**WORK TO COMPLETE**:
1 > In the Graviton2 post below, condense the paragraph beginning "The new part is Graviton2" into a shorter version that keeps its main facts.
2 > List every EC2 instance family that the Graviton2 post below says the processor will power, with the description given for each.
------ TEXT TO READ ------
The new part is Graviton2 and this is an exceptional server processor that will be a key part of the EC2 compute offering powering the M6g (general purpose), M6gd (general purpose with SSD block storage) the C6g (compute optimized), the R6g (memory optimized) and the R6gd (memory optimized with SSD block storage) instance families. This 7nm part is based upon customized 64-bit ARM Neoverse N1 cores and it is smoking fast. Rather than being offered as an alternative instance type that will run some workloads with better price/performance, it’s being offered as a better version of an existing, very highly-used EC2 instance type, the M5.

Here’s comparative data between M6g and M5, the previous generation instance type, from an excellent Forbes article by Patrick Moorhead:

  • >40% better integer performance on SPECint2017 rate (estimate)
  • >20% better floating-point performance on SPECfp2017 Rate (estimate)
  • >20% better web serving performance on NGINX
  • >40% better performance on Memcached with lower latency and higher throughput
  • >20% better media encoding performance for uncompressed 1080p to H.264 video
  • 25% better BERT ML inference
  • >50% better EDA performance on Cadence Xcelium EDA tool

This is a fast part and I believe there is a high probability we are now looking at what will become the first high volume ARM Server. More speeds and feeds:

  • >30B transistors in 7nm process
  • 64KB icache, 64KB dcache, and 1MB L2 cache
  • 2TB/s internal, full-mesh fabric
  • Each vCPU is a full non-shared core (not SMT)
  • Dual SIMD pipelines/core including ML optimized int8 and fp16
  • Fully cache coherent L1 cache
  • 100% encrypted DRAM
  • 8 DRAM channels at 3200 Mhz

The Anapurna team at AWS is doing amazing work. I wish I could show you all the work they currently have underway but only some of it is public. Even with multiple, difficult competing projects concurrently underway, they delivered Graviton2 on an unusually short schedule seldom seen in the semi-conductor world. It’s a great team to work with and Graviton2 is impressive work.

ARM Servers have been inevitable for a long time but it’s great to finally see them here and in customers hands in large numbers.

27 comments on “AWS Graviton2
  1. Chai says:

    Been reading through your blog regards to ARM processors, it fills me with excitement that it is coming to a reality.
------ DATA EXTRACT ------
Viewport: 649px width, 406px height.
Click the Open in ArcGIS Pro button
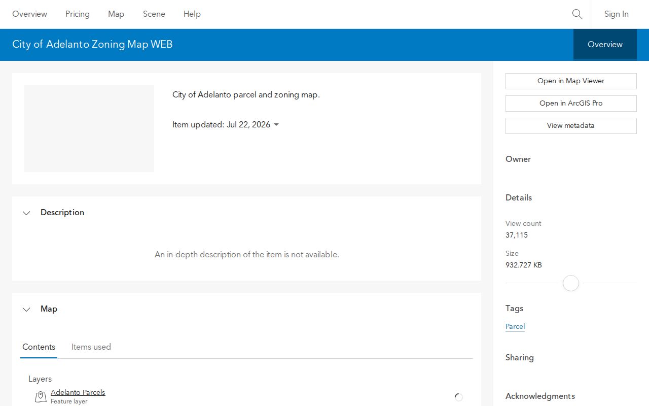571,104
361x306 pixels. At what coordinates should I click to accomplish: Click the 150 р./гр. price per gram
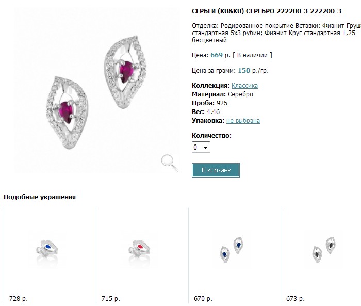(253, 71)
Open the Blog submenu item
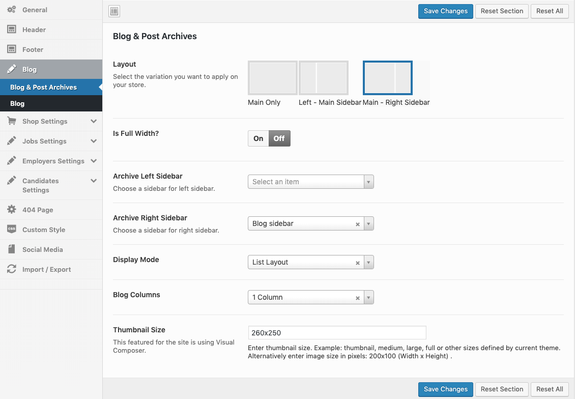Viewport: 575px width, 399px height. pos(17,103)
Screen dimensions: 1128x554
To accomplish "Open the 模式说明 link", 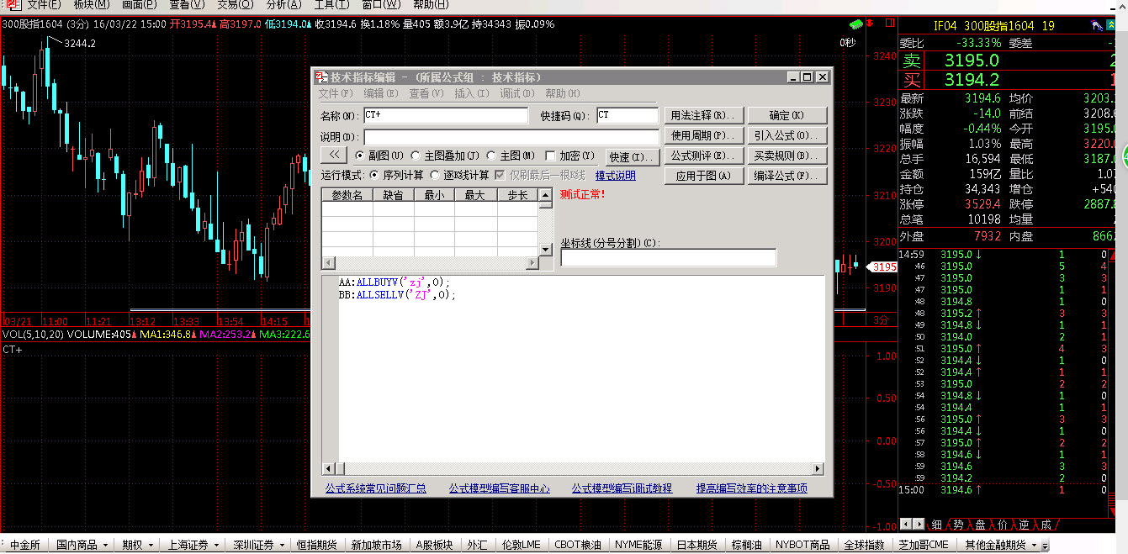I will point(615,176).

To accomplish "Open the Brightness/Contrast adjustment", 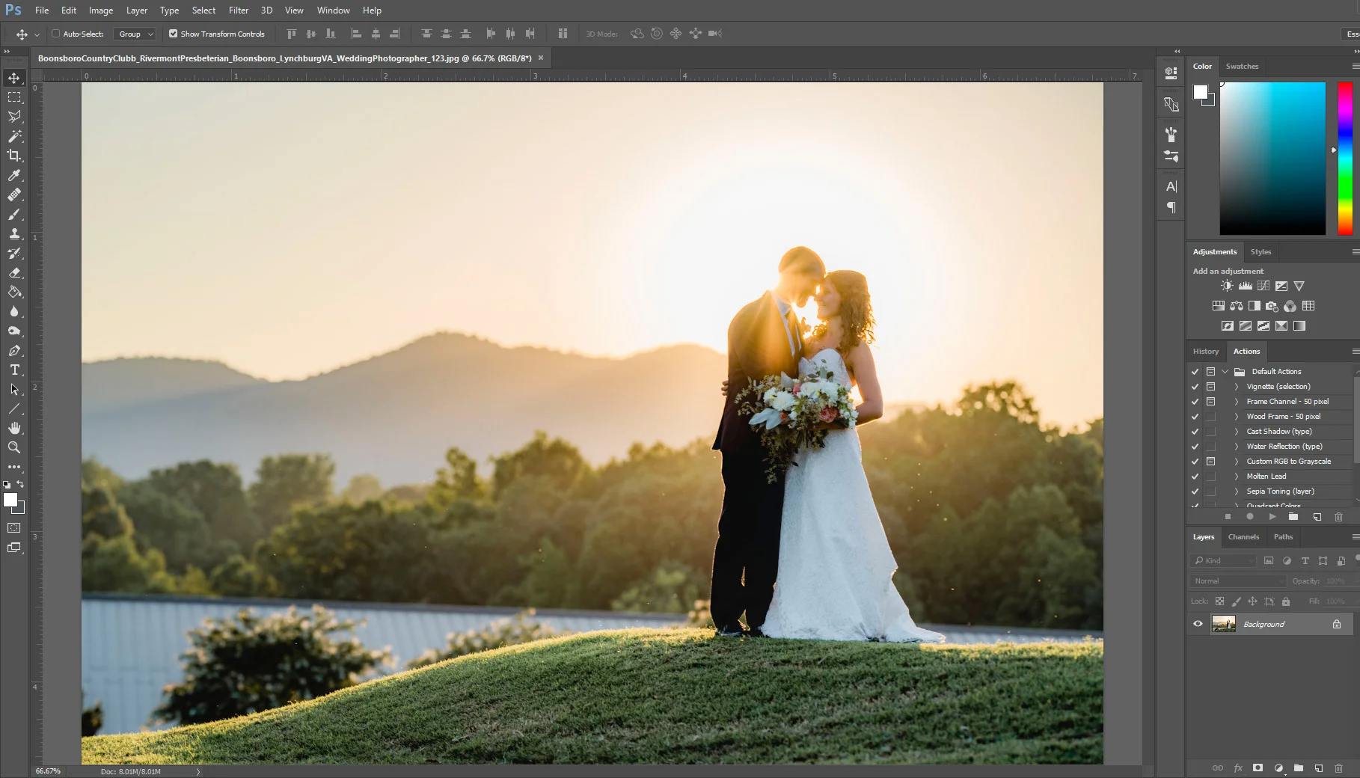I will click(x=1226, y=286).
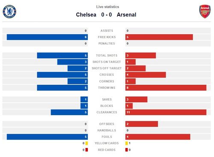Click the Chelsea team name
Screen dimensions: 214x157
[86, 15]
------
**ANSWERS FOR THE TASKS**:
1 > Graviton2 is a 7nm server processor built on customized 64-bit ARM Neoverse N1 cores and is very fast. It will power the M6g, M6gd, C6g, R6g, and R6gd EC2 instance families. It is offered not as an alternative instance type for some workloads but as a better version of the widely used M5 instance type.

2 >
- M6g (general purpose)
- M6gd (general purpose with SSD block storage)
- C6g (compute optimized)
- R6g (memory optimized)
- R6gd (memory optimized with SSD block storage)